India's year-long G20 presidency will be "inclusive, ambitious, decisive, and action-oriented", PM Modi said, adding that it will encourage an honest conversation on mitigating risks posed by weapons of mass destruction and enhancing global security.
India today began its G20 presidency with a focus on counter-terrorism and "unity" in tackling global challenges, such as economic slowdown and climate crisis.
The government also seeks to build consensus on debt sustainability and creating disaster and climate-resilient infrastructure. India's G20 plans also include a special focus on startups and bridging the digital divide.
India will host as many as 200 meetings across the country over the next one year, with the first one being held in Udaipur later this week.

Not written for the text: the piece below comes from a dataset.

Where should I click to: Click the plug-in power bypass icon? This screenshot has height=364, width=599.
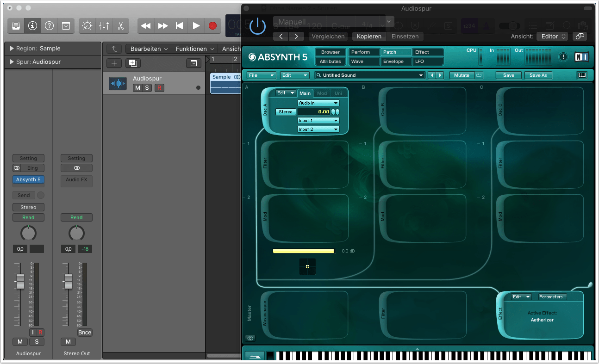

The G20 Summit will be organised in New Delhi in September 2023.
External Affairs Minister S Jaishankar said that the G20 platform seeks to forge common ground on key issues among prominent countries. "Our endeavor as the G20 chair is to make that consensus more relevant through wider consultation," he said.
Starting today, 100 monuments across the country, including UNESCO world heritage sites, will be lit up highlighting the G20 logo for a week.
Prime Minister Narendra Modi unveiled the logo and the theme for India's G20 presidency last month. The logo depicts a lotus flower and a globe, while the theme for India's G20 presidency is -"One Earth, One Family, One Future" - which highlights its commitment to 'Vasudhaiva Kutumbakam' (world is one family).
India was handed over the presidency of the influential bloc at the closing ceremony of the previous G20 summit in Bali that was hosted by Indonesia on November 15 and 16.
The G20 or Group of 20 is an intergovernmental forum of the world's major developed and developing economies. The group comprises Argentina, Australia, Brazil, Canada, China, France, Germany, India, Indonesia, Italy, Japan, the Republic of Korea, Mexico, Russia, Saudi Arabia, South Africa, Turkey, the UK, the US and the European Union.
The member countries represent around 85 per cent of the global GDP, over 75 per cent of the global trade, and about two-thirds of the world population.